• **WORK REQUIRED**: Given the entries that follow, write out exactly the lines starting at the one containing "You are a GUI" and ending at the one containing "Screen dimensions: 988x504", both ends included, and only those.

• **MATERIAL SUPPLIED**:
::::::::::

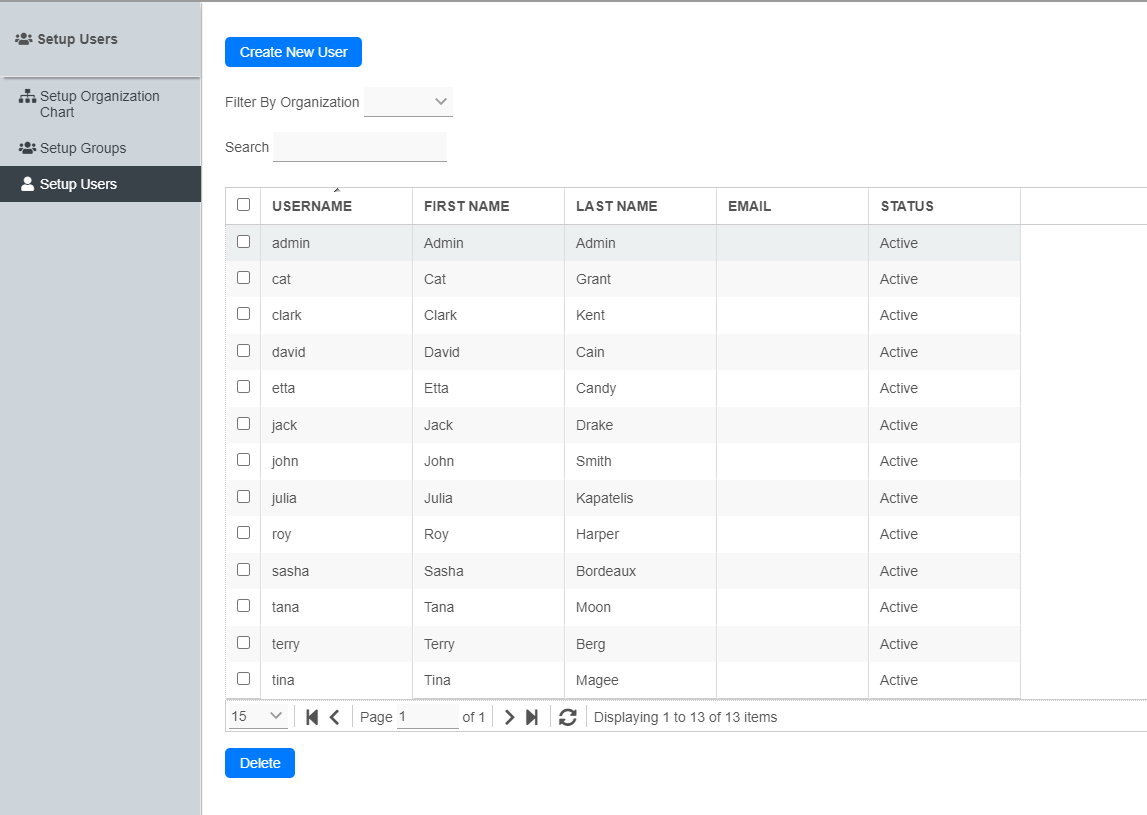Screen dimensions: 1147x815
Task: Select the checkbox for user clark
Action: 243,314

::::::::::

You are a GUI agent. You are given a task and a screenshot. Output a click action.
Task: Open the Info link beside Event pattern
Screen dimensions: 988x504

::::::::::

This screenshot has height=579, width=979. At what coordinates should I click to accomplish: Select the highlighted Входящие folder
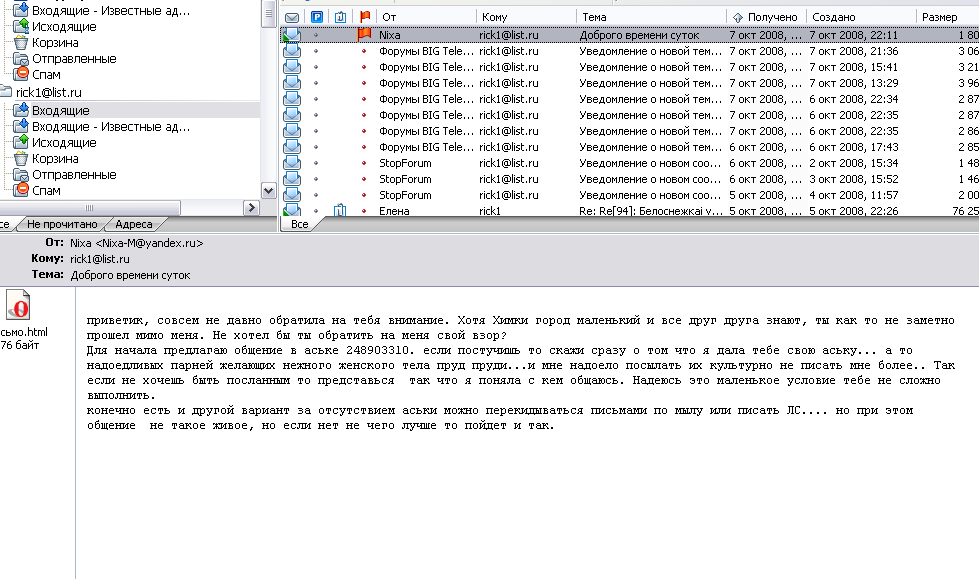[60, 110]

::::::::::

• **RESULT**:
You are a GUI agent. You are given a task and a screenshot. Output a click action.
Task: Open the Info link beside Event pattern
Screen dimensions: 988x504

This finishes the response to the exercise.